■ What you should do ■
Make an exact copy of the entries below and leave any picture out of it.

■ Extracted information ■
BEGIN

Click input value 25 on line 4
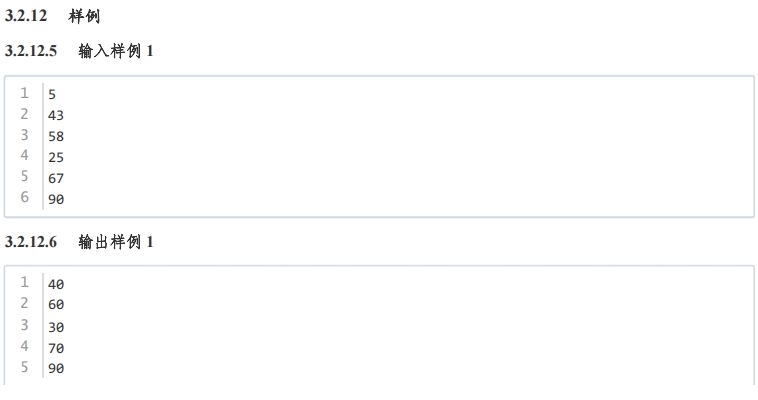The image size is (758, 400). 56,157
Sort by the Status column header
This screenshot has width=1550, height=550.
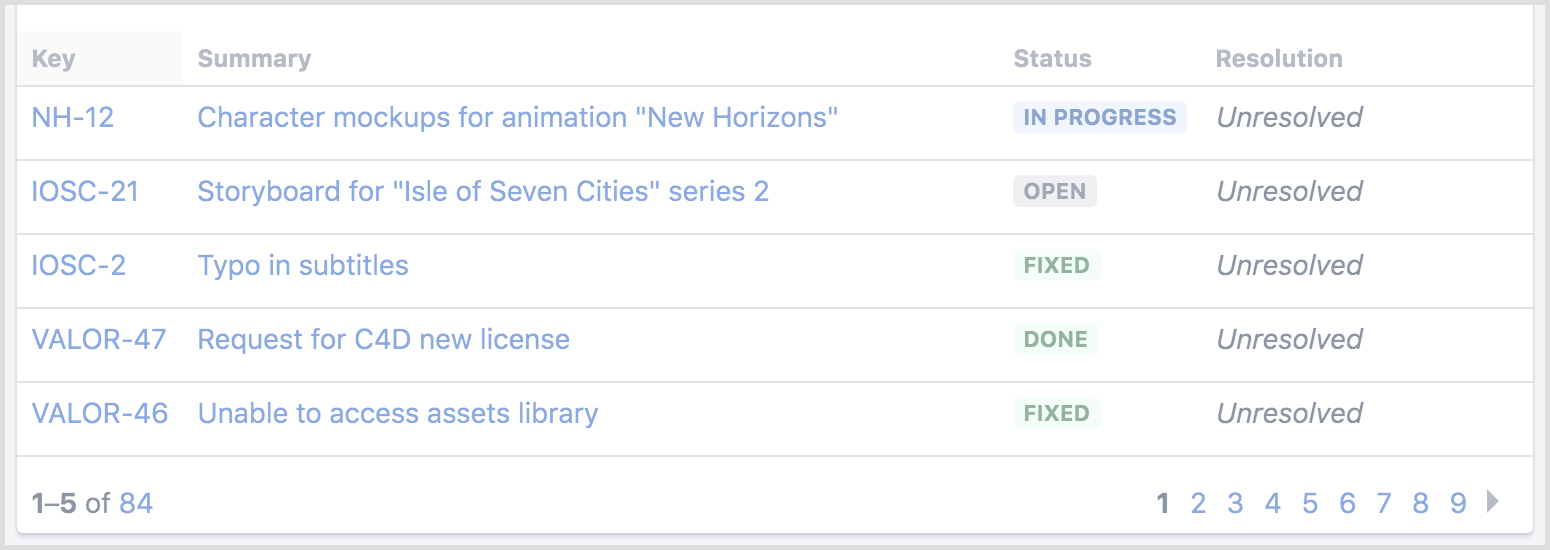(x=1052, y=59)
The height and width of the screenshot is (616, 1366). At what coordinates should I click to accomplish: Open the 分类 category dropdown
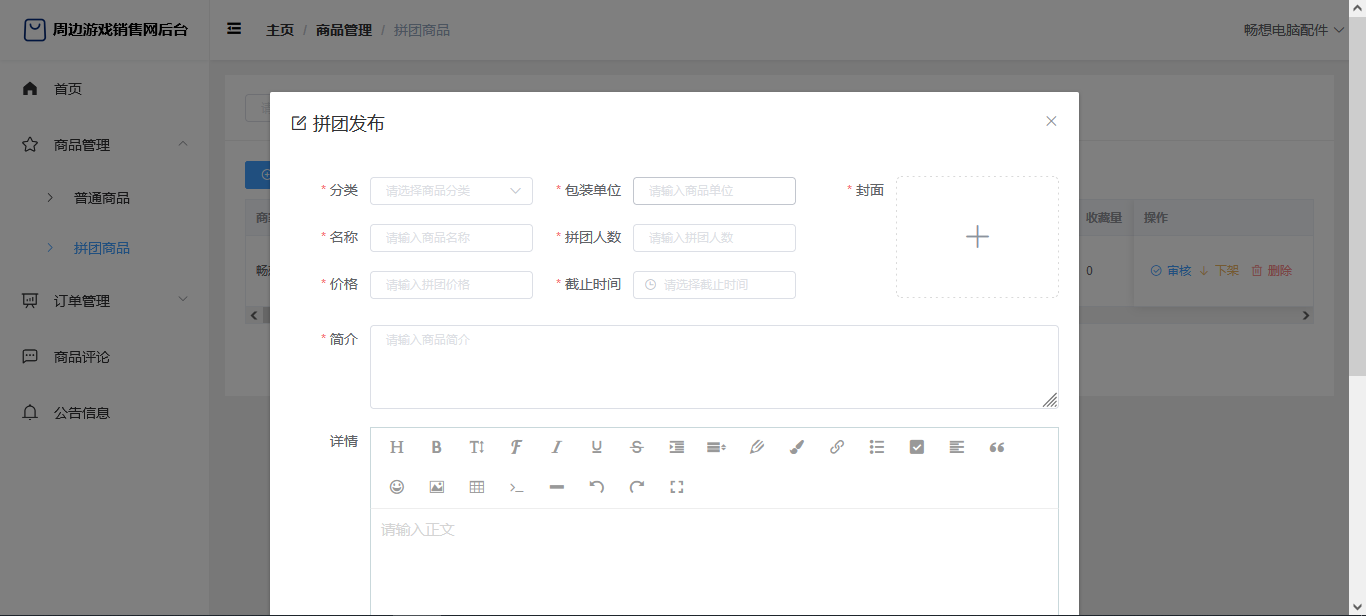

END

■ Answer to the problem ■
Click input value 25 on line 4
The image size is (758, 400). 56,157
Sort by the Status column header
This screenshot has width=1550, height=550.
(x=1052, y=59)
The height and width of the screenshot is (616, 1366). At what coordinates should I click to accomplish: Open the 分类 category dropdown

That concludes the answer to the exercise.